Other business schools are also making progress in this direction. "The Inspirational Guide for the Implementation of Principles for Responsible Management Education" an initiative of the United Nations Global Compact, published last year highlights 64 schools around the world leading the way in this regard. Baets's business school is in there for its Social Innovation Lab, a stream of the GSB MBA run by Bertha Centre for Social Innovation and Entrepreneurship which offers an integrated platform that threads together teaching, field work and design thinking around social innovation. A survey of 2013 MBA students at the GSB showed that 60% chose the business school because of this work in social innovation.
The GSB's neighbour - the University of Stellenbosch Business School, was also featured in the guide, for its sustainability research in an African context.

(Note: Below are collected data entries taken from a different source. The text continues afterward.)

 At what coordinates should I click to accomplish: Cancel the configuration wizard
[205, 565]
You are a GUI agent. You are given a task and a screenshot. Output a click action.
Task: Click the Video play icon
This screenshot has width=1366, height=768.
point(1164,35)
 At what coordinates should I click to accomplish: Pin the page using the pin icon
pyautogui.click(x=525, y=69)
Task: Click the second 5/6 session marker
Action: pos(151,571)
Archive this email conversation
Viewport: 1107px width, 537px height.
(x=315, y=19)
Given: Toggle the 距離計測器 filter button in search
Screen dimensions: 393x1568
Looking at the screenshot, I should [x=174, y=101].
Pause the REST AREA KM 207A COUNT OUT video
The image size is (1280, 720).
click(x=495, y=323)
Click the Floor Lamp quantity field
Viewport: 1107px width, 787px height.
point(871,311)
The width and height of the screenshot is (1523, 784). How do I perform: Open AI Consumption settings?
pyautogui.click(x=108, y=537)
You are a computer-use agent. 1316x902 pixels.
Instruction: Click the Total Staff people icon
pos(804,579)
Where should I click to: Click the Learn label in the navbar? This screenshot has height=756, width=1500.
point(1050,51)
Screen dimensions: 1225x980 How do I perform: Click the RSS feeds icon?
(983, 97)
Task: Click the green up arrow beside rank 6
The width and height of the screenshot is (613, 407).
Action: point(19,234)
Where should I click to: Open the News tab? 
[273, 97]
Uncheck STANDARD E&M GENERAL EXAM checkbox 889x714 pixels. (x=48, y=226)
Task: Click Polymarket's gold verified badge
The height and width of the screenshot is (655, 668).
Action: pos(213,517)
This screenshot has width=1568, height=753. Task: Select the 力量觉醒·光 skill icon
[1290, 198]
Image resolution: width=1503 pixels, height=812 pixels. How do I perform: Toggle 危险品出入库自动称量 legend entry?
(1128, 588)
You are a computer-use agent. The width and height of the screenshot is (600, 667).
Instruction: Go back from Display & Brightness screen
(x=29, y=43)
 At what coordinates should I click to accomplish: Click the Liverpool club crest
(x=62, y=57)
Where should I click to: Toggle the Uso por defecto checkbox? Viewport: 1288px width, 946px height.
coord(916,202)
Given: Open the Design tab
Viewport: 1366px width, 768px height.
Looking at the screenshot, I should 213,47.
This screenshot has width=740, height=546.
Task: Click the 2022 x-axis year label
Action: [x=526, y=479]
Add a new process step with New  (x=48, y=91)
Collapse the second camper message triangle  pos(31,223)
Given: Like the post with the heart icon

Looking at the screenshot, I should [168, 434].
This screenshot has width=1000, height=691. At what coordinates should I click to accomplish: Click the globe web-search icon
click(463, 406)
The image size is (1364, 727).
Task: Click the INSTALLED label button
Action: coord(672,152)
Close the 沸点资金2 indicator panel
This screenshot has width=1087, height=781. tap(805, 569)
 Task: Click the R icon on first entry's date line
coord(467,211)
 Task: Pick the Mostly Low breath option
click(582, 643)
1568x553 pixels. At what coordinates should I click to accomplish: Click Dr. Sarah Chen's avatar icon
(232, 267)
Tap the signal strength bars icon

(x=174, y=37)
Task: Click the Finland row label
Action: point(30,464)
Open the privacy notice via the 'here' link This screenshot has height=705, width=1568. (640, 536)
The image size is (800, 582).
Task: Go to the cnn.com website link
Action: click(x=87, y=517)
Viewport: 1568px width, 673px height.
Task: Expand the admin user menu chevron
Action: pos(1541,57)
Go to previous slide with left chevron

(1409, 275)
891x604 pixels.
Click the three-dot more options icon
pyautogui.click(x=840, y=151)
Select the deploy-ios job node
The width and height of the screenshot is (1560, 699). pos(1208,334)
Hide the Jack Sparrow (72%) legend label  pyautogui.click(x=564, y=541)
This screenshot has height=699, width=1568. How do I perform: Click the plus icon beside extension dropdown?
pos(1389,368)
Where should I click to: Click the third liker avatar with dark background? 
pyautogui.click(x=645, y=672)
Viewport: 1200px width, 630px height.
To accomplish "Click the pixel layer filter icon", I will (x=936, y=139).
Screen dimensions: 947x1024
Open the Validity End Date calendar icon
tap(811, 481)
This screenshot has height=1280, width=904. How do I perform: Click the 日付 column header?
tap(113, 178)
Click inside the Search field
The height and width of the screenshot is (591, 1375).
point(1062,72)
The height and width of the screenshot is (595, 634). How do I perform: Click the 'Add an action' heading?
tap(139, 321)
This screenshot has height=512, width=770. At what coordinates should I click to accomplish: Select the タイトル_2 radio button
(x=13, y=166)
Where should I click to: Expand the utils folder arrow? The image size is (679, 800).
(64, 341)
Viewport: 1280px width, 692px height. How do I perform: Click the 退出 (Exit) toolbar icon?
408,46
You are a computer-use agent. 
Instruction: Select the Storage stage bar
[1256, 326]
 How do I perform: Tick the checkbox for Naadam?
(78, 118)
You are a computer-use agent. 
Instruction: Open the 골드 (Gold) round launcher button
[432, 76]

"The leadership qualities that businesses today are seeking can be taught. But for the most part they have to be taught practically," says Francois Bonnici director of the Bertha Centre. "Business schools need to put students in small groups and have them work through leadership tasks collaboratively; taking their own experiences and applying them, while at the same time drawing on the expertise of the faculty available," he says.
As Baets says, the challenges of today call for business and entrepreneurship to be more inclusive and equitable, yet still drive economic growth. "The AMBA research shows that there is a source of individuals who want to apply their talent, their creativity in business thinking to the way the world is run. The responsibility lies with business schools to use their MBA and other programmes to develop in these students the insights and capabilities to build better organisations that have a positive social and environmental impact. If we do not do this, as business schools we risk becoming irrelevant."